**Input material:**
════════════════════

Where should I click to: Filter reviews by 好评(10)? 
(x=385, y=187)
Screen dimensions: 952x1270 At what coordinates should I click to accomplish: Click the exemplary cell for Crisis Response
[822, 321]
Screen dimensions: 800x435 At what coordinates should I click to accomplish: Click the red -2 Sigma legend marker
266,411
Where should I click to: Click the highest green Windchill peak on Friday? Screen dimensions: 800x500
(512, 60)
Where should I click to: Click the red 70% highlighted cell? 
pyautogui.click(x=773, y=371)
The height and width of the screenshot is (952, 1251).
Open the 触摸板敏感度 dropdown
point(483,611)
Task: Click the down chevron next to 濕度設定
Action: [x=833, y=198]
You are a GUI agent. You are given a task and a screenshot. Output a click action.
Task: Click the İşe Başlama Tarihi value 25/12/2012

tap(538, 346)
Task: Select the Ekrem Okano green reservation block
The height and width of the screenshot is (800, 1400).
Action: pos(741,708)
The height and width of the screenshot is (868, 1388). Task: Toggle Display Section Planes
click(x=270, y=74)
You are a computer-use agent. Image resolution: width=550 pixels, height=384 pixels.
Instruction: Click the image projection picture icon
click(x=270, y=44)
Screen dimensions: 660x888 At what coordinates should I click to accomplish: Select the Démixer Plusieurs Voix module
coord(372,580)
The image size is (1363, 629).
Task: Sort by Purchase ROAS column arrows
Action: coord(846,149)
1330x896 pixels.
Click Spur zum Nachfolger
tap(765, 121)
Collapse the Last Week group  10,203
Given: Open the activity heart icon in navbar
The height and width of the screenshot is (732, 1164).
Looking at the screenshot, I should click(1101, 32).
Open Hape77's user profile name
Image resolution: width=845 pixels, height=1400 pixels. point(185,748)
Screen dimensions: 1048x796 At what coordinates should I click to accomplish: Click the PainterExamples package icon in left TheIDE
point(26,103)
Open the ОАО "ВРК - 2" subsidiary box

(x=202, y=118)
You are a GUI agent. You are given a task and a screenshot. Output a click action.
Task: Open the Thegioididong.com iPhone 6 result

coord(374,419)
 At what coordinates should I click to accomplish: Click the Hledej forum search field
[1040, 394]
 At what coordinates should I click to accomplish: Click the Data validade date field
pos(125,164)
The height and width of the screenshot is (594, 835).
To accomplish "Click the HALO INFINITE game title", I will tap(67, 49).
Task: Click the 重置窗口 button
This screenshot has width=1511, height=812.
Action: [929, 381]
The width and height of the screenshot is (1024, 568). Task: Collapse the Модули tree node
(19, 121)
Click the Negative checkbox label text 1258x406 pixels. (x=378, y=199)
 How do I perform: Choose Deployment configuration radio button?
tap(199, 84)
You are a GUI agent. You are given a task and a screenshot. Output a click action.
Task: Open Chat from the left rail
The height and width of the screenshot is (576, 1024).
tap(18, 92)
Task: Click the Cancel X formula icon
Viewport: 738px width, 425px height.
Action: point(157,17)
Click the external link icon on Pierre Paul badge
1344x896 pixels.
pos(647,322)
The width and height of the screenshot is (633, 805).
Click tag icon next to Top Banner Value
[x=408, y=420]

════════════════════

Repeat the entries. Keep each one exactly as written.

**Finished task:**
Where should I click to: Filter reviews by 好评(10)? 
(x=385, y=187)
Screen dimensions: 952x1270 At what coordinates should I click to accomplish: Click the exemplary cell for Crisis Response
[822, 321]
Screen dimensions: 800x435 At what coordinates should I click to accomplish: Click the red -2 Sigma legend marker
266,411
Where should I click to: Click the highest green Windchill peak on Friday? Screen dimensions: 800x500
(512, 60)
Where should I click to: Click the red 70% highlighted cell? 
pyautogui.click(x=773, y=371)
The height and width of the screenshot is (952, 1251).
Open the 触摸板敏感度 dropdown
point(483,611)
Task: Click the down chevron next to 濕度設定
Action: [x=833, y=198]
You are a GUI agent. You are given a task and a screenshot. Output a click action.
Task: Click the İşe Başlama Tarihi value 25/12/2012

tap(538, 346)
Task: Select the Ekrem Okano green reservation block
The height and width of the screenshot is (800, 1400).
Action: pos(741,708)
The height and width of the screenshot is (868, 1388). Task: Toggle Display Section Planes
click(x=270, y=74)
You are a computer-use agent. Image resolution: width=550 pixels, height=384 pixels.
Instruction: Click the image projection picture icon
click(x=270, y=44)
Screen dimensions: 660x888 At what coordinates should I click to accomplish: Select the Démixer Plusieurs Voix module
coord(372,580)
The image size is (1363, 629).
Task: Sort by Purchase ROAS column arrows
Action: coord(846,149)
1330x896 pixels.
Click Spur zum Nachfolger
tap(765, 121)
Collapse the Last Week group  10,203
Given: Open the activity heart icon in navbar
The height and width of the screenshot is (732, 1164).
Looking at the screenshot, I should click(1101, 32).
Open Hape77's user profile name
Image resolution: width=845 pixels, height=1400 pixels. point(185,748)
Screen dimensions: 1048x796 At what coordinates should I click to accomplish: Click the PainterExamples package icon in left TheIDE
point(26,103)
Open the ОАО "ВРК - 2" subsidiary box

(x=202, y=118)
You are a GUI agent. You are given a task and a screenshot. Output a click action.
Task: Open the Thegioididong.com iPhone 6 result

coord(374,419)
 At what coordinates should I click to accomplish: Click the Hledej forum search field
[1040, 394]
 At what coordinates should I click to accomplish: Click the Data validade date field
pos(125,164)
The height and width of the screenshot is (594, 835).
To accomplish "Click the HALO INFINITE game title", I will tap(67, 49).
Task: Click the 重置窗口 button
This screenshot has width=1511, height=812.
Action: [929, 381]
The width and height of the screenshot is (1024, 568). Task: Collapse the Модули tree node
(19, 121)
Click the Negative checkbox label text 1258x406 pixels. (x=378, y=199)
 How do I perform: Choose Deployment configuration radio button?
tap(199, 84)
You are a GUI agent. You are given a task and a screenshot. Output a click action.
Task: Open Chat from the left rail
The height and width of the screenshot is (576, 1024).
tap(18, 92)
Task: Click the Cancel X formula icon
Viewport: 738px width, 425px height.
Action: point(157,17)
Click the external link icon on Pierre Paul badge
1344x896 pixels.
pos(647,322)
The width and height of the screenshot is (633, 805).
Click tag icon next to Top Banner Value
[x=408, y=420]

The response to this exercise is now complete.